• [ESTRATTO]:
◆ ◆ ◆ ◆
In detta occasione, sia pure sotto la lente di ingrandimento del confronto della norma processuale nazionale con la disciplina europea, è stato condivisibilmente rimarcato come il disancoramento dell’interesse ad agire rispetto ad una utilità personale, concreta ed attuale dell’impresa partecipante alla gara (costretta a contestare le ammissioni in forza della censurata disposizione), dà vita ad una sorta di tutela giurisdizionale amministrativa / giudizio di diritto oggettivo dove un operatore è obbligato ad impugnare immediatamente le ammissioni di tutti gli altri concorrenti, senza sapere ancora chi potrà essere l’aggiudicatario e, parimenti, senza sapere se lui stesso si collocherà in graduatoria in posizione utile per ottenere e/o contestare l’aggiudicazione dell’appalto.

Si introduce, pertanto, una sorta di giudizio di “diritto oggettivo”, che è contrario non solo ai principi europei invocati dal T.A.R. Piemonte, nella citata ordinanza, ma anche ai principi costituzionali di cui agli artt. 24, commi 1 e 2, 103, comma 1 e 113, commi 1 e 2, Cost. (in tema di effettività della tutela giurisdizionale), i quali plasmano il diritto di azione a modo di diritto azionabile unicamente dal titolare di un interesse personale, attuale e concreto e che nelle gare d’appalto non può non consistere nel conseguimento della aggiudicazione, ovvero, al più, quale modalità strumentale al perseguimento del medesimo fine, nella chance derivante dalla rinnovazione della gara.
◆ ◆ ◆ ◆
• [RIGHE FORNITE]:

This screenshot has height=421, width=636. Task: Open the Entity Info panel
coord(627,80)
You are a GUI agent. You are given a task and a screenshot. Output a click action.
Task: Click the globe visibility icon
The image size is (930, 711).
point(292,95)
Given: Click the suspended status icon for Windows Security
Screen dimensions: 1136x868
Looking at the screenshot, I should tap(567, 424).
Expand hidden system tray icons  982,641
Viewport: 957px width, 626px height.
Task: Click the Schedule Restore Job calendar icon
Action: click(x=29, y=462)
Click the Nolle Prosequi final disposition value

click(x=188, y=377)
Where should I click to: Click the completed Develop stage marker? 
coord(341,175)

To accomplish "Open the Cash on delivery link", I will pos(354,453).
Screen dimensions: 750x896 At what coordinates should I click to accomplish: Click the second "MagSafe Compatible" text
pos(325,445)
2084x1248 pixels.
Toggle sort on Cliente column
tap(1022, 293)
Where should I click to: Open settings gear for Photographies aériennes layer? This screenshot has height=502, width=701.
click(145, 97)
◆ ◆ ◆ ◆
• [CONSEGNE]:
1. Ricopia il passo dell'estratto che comincia con "Si introduce, pertanto, una" e prosegue fino a "rinnovazione della gara.".
2. Spiega, in una-tre frasi e secondo l'estratto, perché il giudizio di "diritto oggettivo" così introdotto contrasta con i principi costituzionali richiamati.

• [RISULTATI]:
1.
Si introduce, pertanto, una sorta di giudizio di “diritto oggettivo”, che è contrario non solo ai principi europei invocati dal T.A.R. Piemonte, nella citata ordinanza, ma anche ai principi costituzionali di cui agli artt. 24, commi 1 e 2, 103, comma 1 e 113, commi 1 e 2, Cost. (in tema di effettività della tutela giurisdizionale), i quali plasmano il diritto di azione a modo di diritto azionabile unicamente dal titolare di un interesse personale, attuale e concreto e che nelle gare d’appalto non può non consistere nel conseguimento della aggiudicazione, ovvero, al più, quale modalità strumentale al perseguimento del medesimo fine, nella chance derivante dalla rinnovazione della gara.

2. Gli artt. 24, 103 e 113 Cost. configurano il diritto di azione come azionabile unicamente dal titolare di un interesse personale, attuale e concreto. Nelle gare d'appalto questo interesse consiste nel conseguimento dell'aggiudicazione o, al più, nella chance derivante dalla rinnovazione della gara. La disposizione censurata obbliga invece l'impresa a impugnare subito le ammissioni di tutti gli altri concorrenti senza sapere chi sarà l'aggiudicatario né quale posizione otterrà in graduatoria.